Cunha Couto

Gestor de Crises

Racismo contra casal Obama

Design sem nome (31)

É nas crises que o governante (ou CEO de uma empresa) é colocado à prova, e seu comportamento diante delas revela se se trata de um ator dotado de decoro e, sobretudo, de respeito pelo cargo que ocupa. É disso que estamos tratando.

O comportamento de Trump até aqui, valendo-se de postagens nas redes sociais, aproxima-se do que ainda se observa em regimes autoritários.

O mais recente episódio envolvendo Donald Trump expõe uma fronteira sensível entre liberdade de expressão e responsabilidade institucional. Um vídeo de conteúdo racista, no qual Michelle e Barack Obama foram retratados de forma ofensiva, foi publicado em sua rede social. Questionado, Trump afirmou que não se desculparia, alegando não ter assistido ao material até o fim e atribuindo a postagem a terceiros.

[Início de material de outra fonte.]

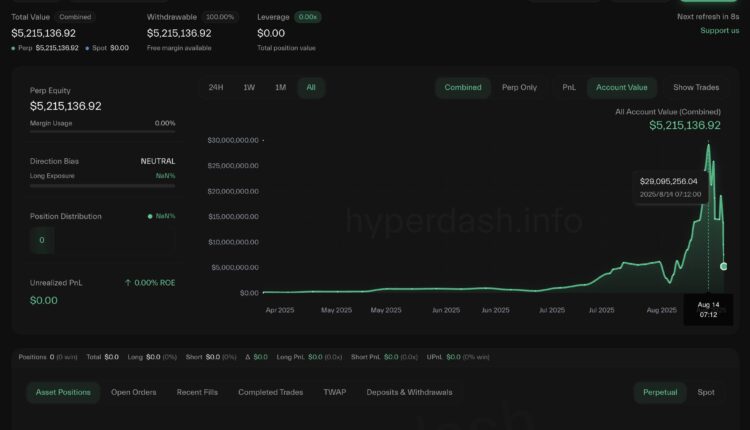The image size is (750, 430).
Task: Toggle the chart to Perp Only
Action: pyautogui.click(x=519, y=88)
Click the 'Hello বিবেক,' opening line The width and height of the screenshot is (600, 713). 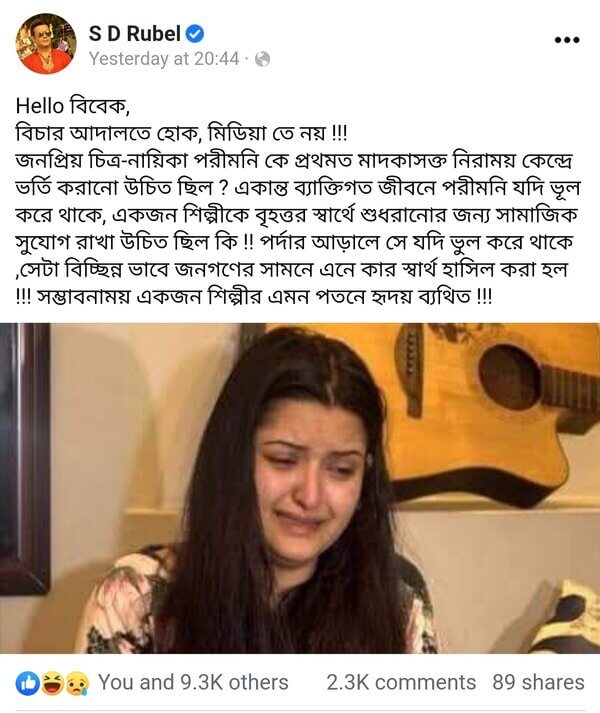[73, 106]
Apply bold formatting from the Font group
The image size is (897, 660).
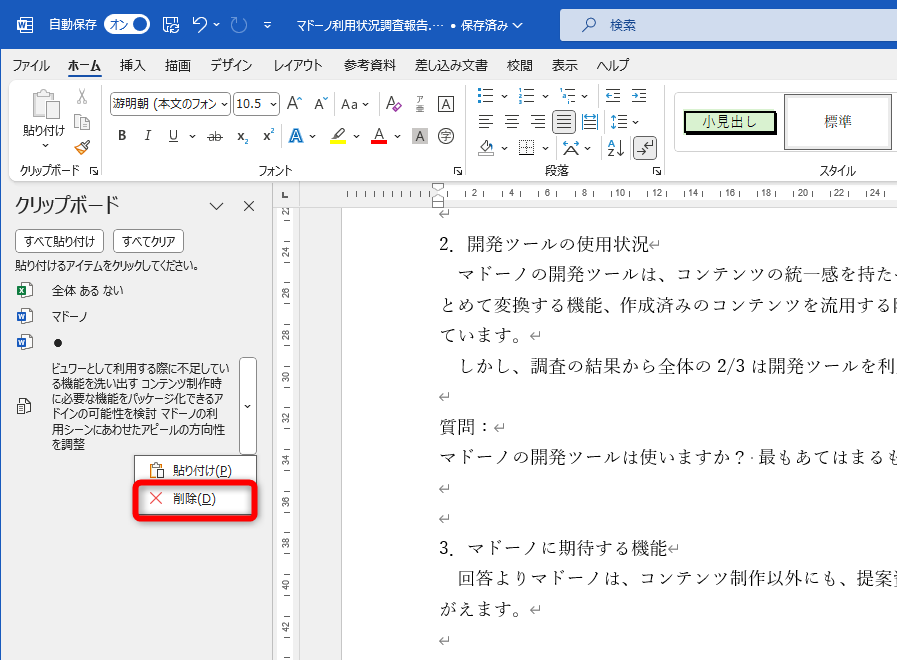(122, 136)
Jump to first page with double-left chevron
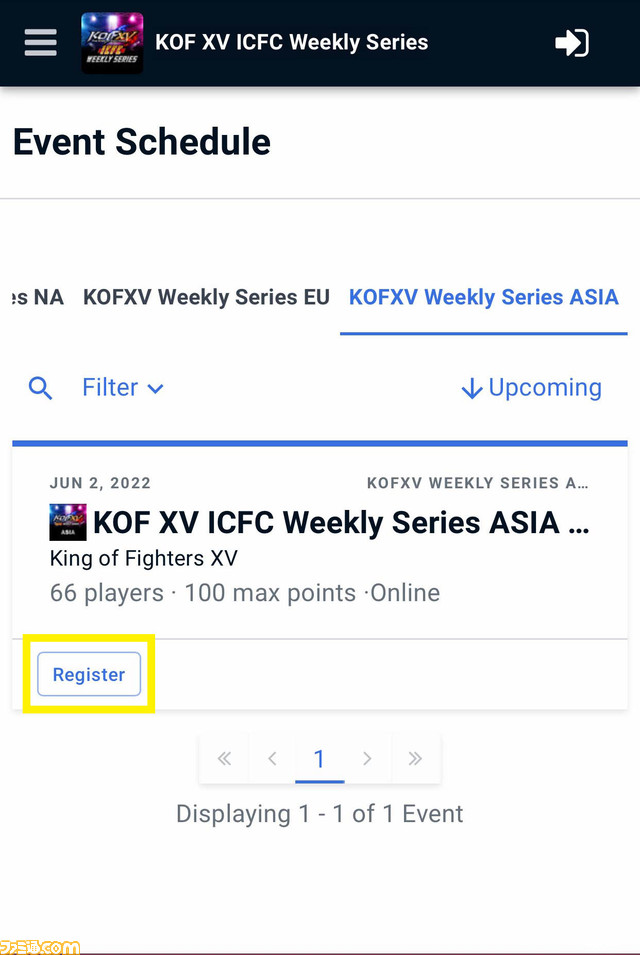 [x=224, y=759]
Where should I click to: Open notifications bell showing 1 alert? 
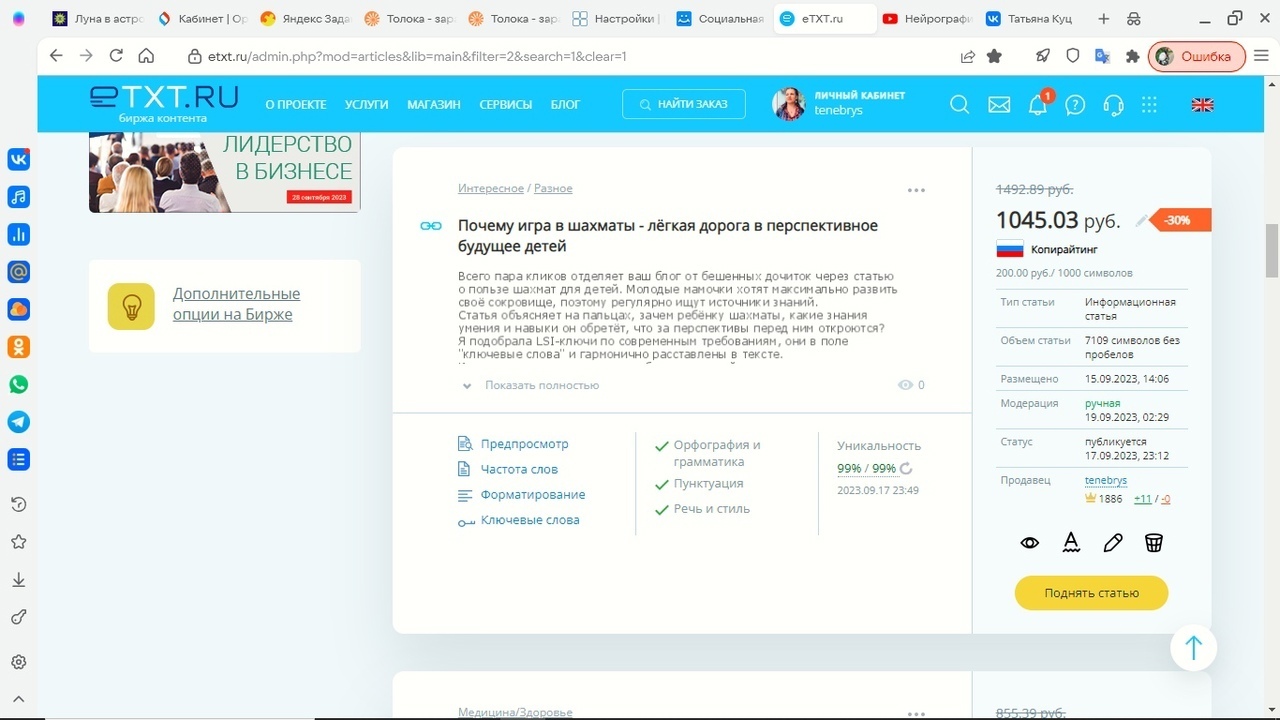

O conteúdo acabou removido, sob a justificativa de “erro de um assessor”.

O debate rapidamente evocou a Primeira Emenda da Constituição dos Estados Unidos, frequentemente invocada para proteger discursos controversos — inclusive manifestações de teor racista. Do ponto de vista jurídico, a liberdade de expressão possui amplitude considerável no país. Contudo, o ponto central não é apenas legal. Trata-se de responsabilidade política.

Quando uma mensagem é publicada em um canal oficial de um governante, ela deixa de ser opinião privada e passa a carregar peso institucional. Redes sociais de autoridades não são espaços neutros de entretenimento; são extensões do poder. Cada postagem comunica valores, prioridades e limites éticos do governo.

Barack Obama, em tom sereno, lamentou o “circo nas redes sociais” e recordou que ainda há americanos que prezam a decência e a cortesia. A reação contrastou com o episódio e reforçou o simbolismo da situação.

Portanto, crises revelam o caráter do decisor. É nesses momentos que se mede o respeito ao cargo e às instituições. Invocar a liberdade de expressão para justificar ofensas raciais pode ser juridicamente possível, mas politicamente empobrece o debate público e fragiliza a autoridade moral de quem governa.

Enfim, liderança exige mais do que poder: exige exemplo.